Secretary of State Hilary Clinton issued an official notice of thanks to embattled Libyan president Muammar Gaddafi today as part of a landmark new package called the Old World Doctrine. Mrs. Clinton extended the appreciation to the dictator for reminding the Western World what real crazy looks like.
Mr. Gaddafi, long known to Americans as the loveable buffoon behind such tragedies as the Lockerbie bombing, has recently issued a series of statements that eclipse even his previous levels of insanity. Speaking in his self-proclaimed role as king of kings of Africa, the 69-year-old colonel declared his intent to “drown the cockroach rebels in a river of blood.” Sadly, the statement was lost in a sea of less relevant claims, including ones that the Jews killed Kennedy for investigating their nuclear arsenal and that Gaddafi is a really big deal where he lives, with like ten Rolls Royces and everything. Also hidden in a 25-minute rant about the problems with orange Jell-O and how good-looking the berobed officer used to be were statements that unrestricted aerial bombing of rebel-held cities was being initiated and that militias were being armed to go house-to-house brutally butchering suspected Islamists and antisocial elements.

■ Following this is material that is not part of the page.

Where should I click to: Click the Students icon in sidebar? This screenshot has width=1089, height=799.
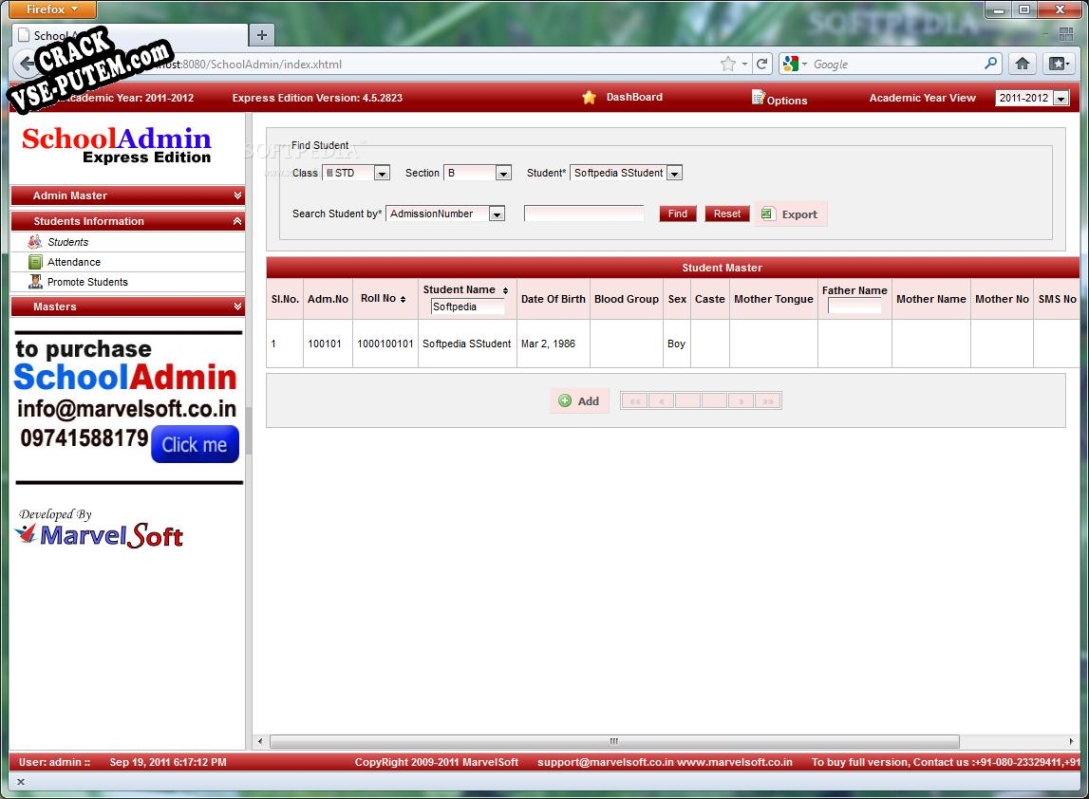(x=35, y=242)
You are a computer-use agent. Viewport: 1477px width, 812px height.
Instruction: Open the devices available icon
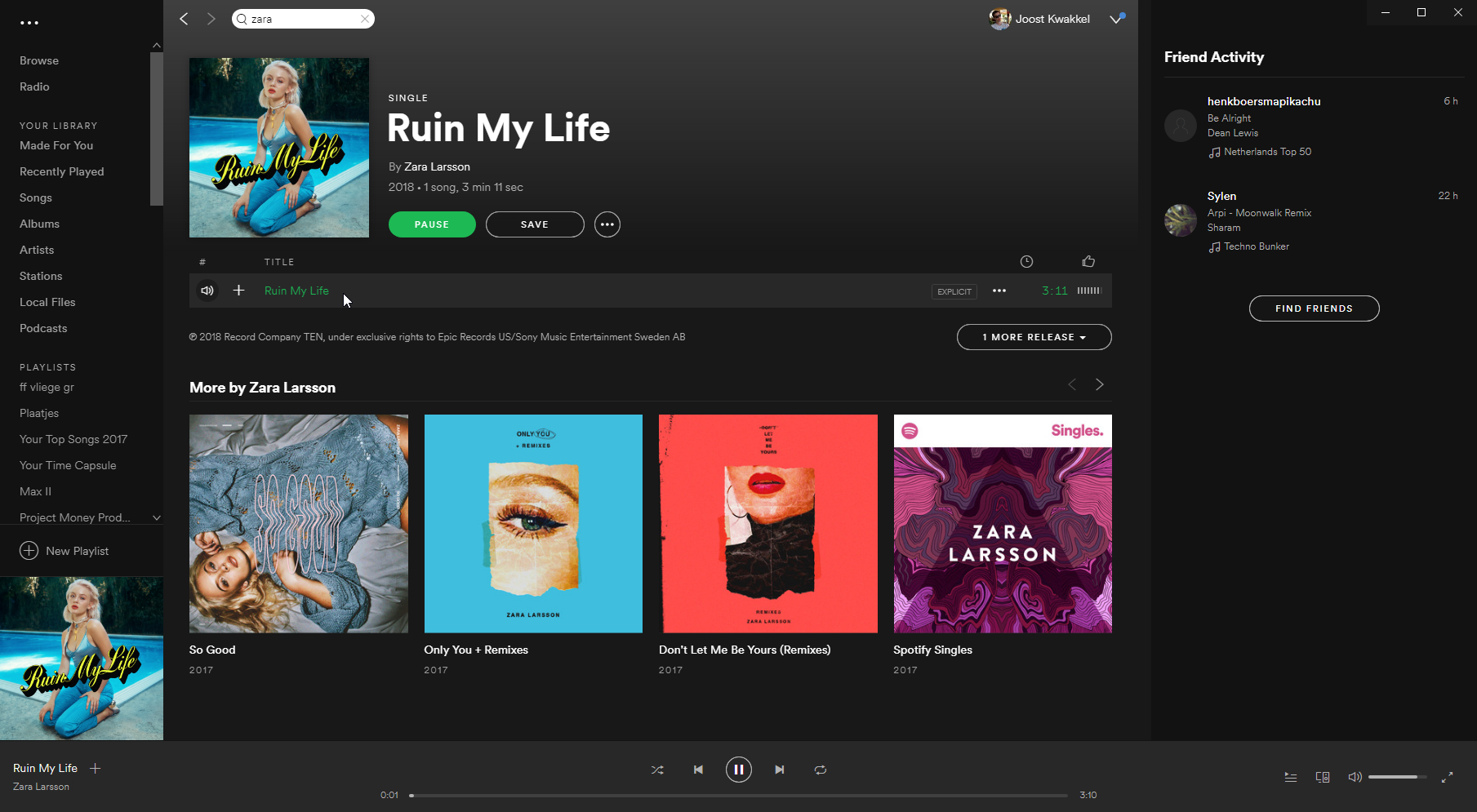point(1323,777)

“It’s really incredible that [Gaddafi’s] been going for so long,” said a State Department spokesman, “I mean, the dude’s acting like this because he was around when Idi Amin was in power. He’s really the last redoubt of the unique kind of old world crazy that characterized the 20th Century. The man’s best friend is Castro, for Christ’s sake. He’s all that’s left of the unclassifiable set of egomaniacal dictators that we used to see, like some sort of batshit insane Pompeii.” The spokesman concluded his statements by saying that the United States would reverse its policies and do everything it could to preserve this historic treasure, from launching cruise missiles at the rebel capital of Benghazi to raiding Libyan oil platforms. It was made clear that the doctrine had nothing at all to do with rising oil prices or the chance to exert control over an oil-producing state.
But not all has been sunshine and roses for the oasis of Libya. Libyan propaganda officials, speaking on the condition of anonymity, claimed that the recent uprising and bloodshed represented the worst public relations disaster the country had experienced since that Back to the Future movie with the Libyans in the parking lot. “That was really embarrassing,” said the official. “I always remind Colonel Gaddafi that it could be worse. There could be a Back to the Future 12 or something. That keeps him happy.”